Auf ihren Sonderparteitagen haben SPD und Bündnisgrüne am Wochenende den Weg für die erste rot-grüne Bundesregierung frei gemacht. Die Zustimmung war bei beiden Parteien einmütig. Morgen soll Gerhard Schröder zum Kanzler gewählt werden. Nac

Auf ihren Sonderparteitagen haben SPD und Bündnisgrüne am Wochenende den Weg für die erste rot-grüne Bundesregierung frei gemacht. Die Zustimmung war bei beiden Parteien einmütig. Morgen soll Gerhard Schröder zum Kanzler gewählt werden. Nach Feiern jedoch war Oskar Lafontaine nicht zumute. Vor unterdrücktem Zorn bebend, polterte der SPD-Vorsitzende in seiner Rede gegen die Medien, aber vor allem gegen das eigene schlechte Image. Und signalisierte in bisher nie gehörter Deutlichkeit, daß der Wahlsieg Schröder zu verdanken sei.
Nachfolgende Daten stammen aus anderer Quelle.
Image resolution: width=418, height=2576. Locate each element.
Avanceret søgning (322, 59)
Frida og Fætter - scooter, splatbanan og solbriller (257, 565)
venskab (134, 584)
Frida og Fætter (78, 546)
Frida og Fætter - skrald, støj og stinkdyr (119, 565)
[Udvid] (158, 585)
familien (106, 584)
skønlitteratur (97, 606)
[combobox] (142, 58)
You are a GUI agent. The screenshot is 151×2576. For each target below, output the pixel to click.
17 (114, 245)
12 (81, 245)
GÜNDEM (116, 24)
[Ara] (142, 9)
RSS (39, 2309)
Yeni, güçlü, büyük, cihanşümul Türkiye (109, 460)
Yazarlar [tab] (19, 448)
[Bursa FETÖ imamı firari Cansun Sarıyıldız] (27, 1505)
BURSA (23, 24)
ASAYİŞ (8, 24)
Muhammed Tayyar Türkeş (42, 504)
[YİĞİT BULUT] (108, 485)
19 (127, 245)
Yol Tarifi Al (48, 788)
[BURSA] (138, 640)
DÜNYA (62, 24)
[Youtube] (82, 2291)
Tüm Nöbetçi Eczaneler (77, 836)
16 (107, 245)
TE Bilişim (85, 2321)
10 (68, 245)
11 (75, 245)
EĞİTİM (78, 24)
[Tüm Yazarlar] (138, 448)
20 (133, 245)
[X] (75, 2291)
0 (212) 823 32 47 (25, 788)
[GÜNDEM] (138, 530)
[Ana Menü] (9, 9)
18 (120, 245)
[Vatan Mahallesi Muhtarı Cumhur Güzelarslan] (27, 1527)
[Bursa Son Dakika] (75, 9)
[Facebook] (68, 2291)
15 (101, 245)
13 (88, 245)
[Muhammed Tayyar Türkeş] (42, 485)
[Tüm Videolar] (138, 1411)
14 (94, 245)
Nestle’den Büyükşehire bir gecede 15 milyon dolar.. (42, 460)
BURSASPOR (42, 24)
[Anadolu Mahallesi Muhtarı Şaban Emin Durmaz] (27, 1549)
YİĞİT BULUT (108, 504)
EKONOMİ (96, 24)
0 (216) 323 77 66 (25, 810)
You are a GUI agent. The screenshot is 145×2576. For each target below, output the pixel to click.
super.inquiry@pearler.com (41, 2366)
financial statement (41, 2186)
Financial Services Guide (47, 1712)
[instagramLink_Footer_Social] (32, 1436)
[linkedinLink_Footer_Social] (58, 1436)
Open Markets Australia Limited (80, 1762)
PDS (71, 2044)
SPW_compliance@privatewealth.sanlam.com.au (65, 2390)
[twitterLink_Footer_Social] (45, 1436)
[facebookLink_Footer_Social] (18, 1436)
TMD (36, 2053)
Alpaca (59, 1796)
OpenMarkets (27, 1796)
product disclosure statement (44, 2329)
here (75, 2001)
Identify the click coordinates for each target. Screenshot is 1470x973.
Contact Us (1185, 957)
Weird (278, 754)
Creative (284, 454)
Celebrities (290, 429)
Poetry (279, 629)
Oskar trommelt für den neuen Kanzler

Was war denn da auf einmal los? Plötzlich drehte der Redner auf. Gereizt, agressiv, mit bissiger Ironie attackierte er die Medien, polterte und polterte und wollte sich 20 Minuten lang überhaupt nicht mehr beruhigen. Sollte das der Vorsitzende einer Partei sein, die vier Wochen zuvor einen überragenden Wahlsieg errungen hatte und nun in aller Ruhe auf ihrem Parteitag über den Koalitionsvertrag abstimmen wollte?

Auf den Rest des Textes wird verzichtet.